3

I have the following code:

#include <stdio.h>
#include <stdlib.h>
#include <math.h>
#include <mpi.h>

void pgmsize (char *filename, int *nx, int *ny);
void pgmread (char *filename, void *vx, int nx, int ny);
void pgmwrite(char *filename, void *vx, int nx, int ny);

#define FILENAME "edge768x768.pgm"
#define M 768
#define N 768

#define P 2
#define DEL 1
#define CHECKFREQ 500

#define MAXITER   5000

int main(int argc, char **argv){

    MPI_Init(&argc, &argv);
    int rank,size;
    MPI_Comm_size(MPI_COMM_WORLD, &size);
    MPI_Comm_rank(MPI_COMM_WORLD, &rank);

    FILE *fp;
    char outname[64];
    sprintf(outname,"out_%d.dat",P);
    fp = fopen( outname, "w" );
    fprintf(fp,"del,iter,avg\n");

    MPI_Status status;
    MPI_Request req;
    MPI_Comm cart_comm;

    int dims[2] = {0,0};
    int periods[2] = {0,0};
    int coords[2];
    MPI_Dims_create(P, 2, dims);
    MPI_Cart_create(MPI_COMM_WORLD,2,dims,periods,1, &cart_comm);
    MPI_Cart_coords(cart_comm, rank, 2, coords);
    int Px = dims[0];
    int Py = dims[1];

    int i,j,locali,localj,iter;
    printf("%d,%d,%d\n",rank,M/Px,N/Py);
    double masterarray[M][N];
    double outarray[M][N];
    double local_array[M/Px][N/Py];
    double local_padded_array[M/Px+2][N/Py+2];
    double old[M/Px+2][N/Py+2];

    printf("%d,%d,%d\n",rank,Px,Py);



    fclose(fp);
    MPI_Finalize();
}

When compiled and run gives the following error:

mpiexec noticed that process rank 0 with PID 28696 on node My-MacBook-Air exited on signal 11 (Segmentation fault: 11).

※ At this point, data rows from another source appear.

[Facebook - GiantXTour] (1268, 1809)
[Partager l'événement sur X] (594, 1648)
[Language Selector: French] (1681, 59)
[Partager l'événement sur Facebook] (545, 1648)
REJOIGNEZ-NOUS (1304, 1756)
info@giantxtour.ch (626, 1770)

However, if I change the declaration of the master array to:

float masterarray[M][N]

it compiles and runs fine. Can anyone help? Also runs fine if all arrays are declared as floats. Perhaps a better understanding of the difference between the two types may help me understand what is going on.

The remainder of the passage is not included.